■ **TASK**
Swap "checkbox" for "tick box" in all of the records below, leaving every other line unchanged and omitting the pictures from your answer.

Records from a data collection

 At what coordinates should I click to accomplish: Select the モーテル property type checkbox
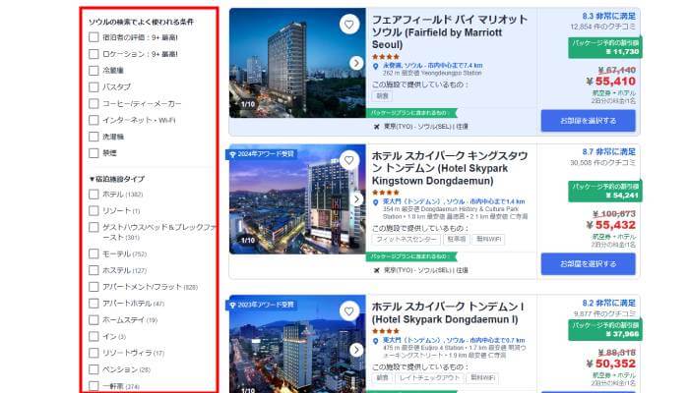94,253
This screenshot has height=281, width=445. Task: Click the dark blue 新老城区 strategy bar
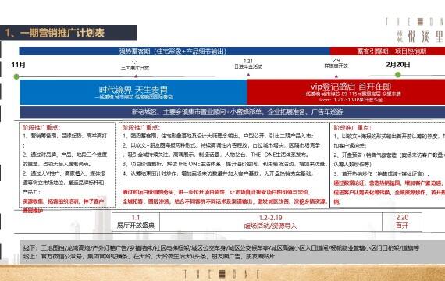tap(233, 112)
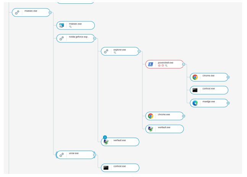Click the installer icon on child msiexec.exe
The height and width of the screenshot is (177, 247).
pos(61,26)
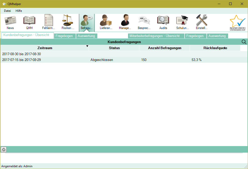Select the row with status Abgeschlossen
Screen dimensions: 248x169
click(102, 60)
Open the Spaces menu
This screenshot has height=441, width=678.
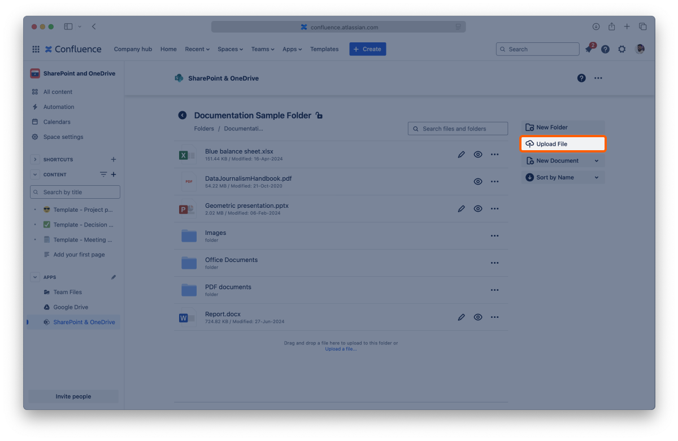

■ **EXERCISE ANSWER**
 At what coordinates should I click to accomplish: Select the モーテル property type tick box
94,253
This screenshot has height=281, width=445. Task: Click the dark blue 新老城区 strategy bar
tap(233, 112)
Click the installer icon on child msiexec.exe
The height and width of the screenshot is (177, 247).
pos(61,26)
Select the row with status Abgeschlossen
Screen dimensions: 248x169
click(102, 60)
Open the Spaces menu
This screenshot has height=441, width=678.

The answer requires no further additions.